• Dataset items:
---+---

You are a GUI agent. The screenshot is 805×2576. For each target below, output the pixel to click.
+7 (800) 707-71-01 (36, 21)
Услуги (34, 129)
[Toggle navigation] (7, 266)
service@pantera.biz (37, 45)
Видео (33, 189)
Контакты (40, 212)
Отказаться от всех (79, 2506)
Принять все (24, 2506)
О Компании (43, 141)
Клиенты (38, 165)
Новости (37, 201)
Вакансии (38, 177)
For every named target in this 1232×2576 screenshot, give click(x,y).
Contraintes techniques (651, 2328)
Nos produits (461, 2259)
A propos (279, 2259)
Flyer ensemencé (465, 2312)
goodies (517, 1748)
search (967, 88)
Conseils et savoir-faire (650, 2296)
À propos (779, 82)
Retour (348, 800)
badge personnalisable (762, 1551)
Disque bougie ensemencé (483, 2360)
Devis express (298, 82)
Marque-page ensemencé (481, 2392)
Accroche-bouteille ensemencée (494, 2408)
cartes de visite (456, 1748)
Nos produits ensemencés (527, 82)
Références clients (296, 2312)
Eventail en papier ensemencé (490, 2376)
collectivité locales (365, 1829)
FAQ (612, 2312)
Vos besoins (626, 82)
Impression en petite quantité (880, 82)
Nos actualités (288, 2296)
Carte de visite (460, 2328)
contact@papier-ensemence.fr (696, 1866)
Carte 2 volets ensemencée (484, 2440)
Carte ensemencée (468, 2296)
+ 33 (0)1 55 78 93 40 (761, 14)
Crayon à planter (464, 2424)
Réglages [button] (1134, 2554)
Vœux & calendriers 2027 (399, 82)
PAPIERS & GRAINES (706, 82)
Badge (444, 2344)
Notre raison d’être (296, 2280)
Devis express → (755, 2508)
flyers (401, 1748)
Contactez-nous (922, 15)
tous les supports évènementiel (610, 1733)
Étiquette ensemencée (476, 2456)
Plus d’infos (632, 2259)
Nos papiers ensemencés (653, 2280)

---+---

• TASK TO CARRY OUT: Look through the entries above. Copy out every line holding the word "ensemencée".

• COMPLETED EXERCISE:
Accroche-bouteille ensemencée (494, 2408)
Carte 2 volets ensemencée (484, 2440)
Carte ensemencée (468, 2296)
Étiquette ensemencée (476, 2456)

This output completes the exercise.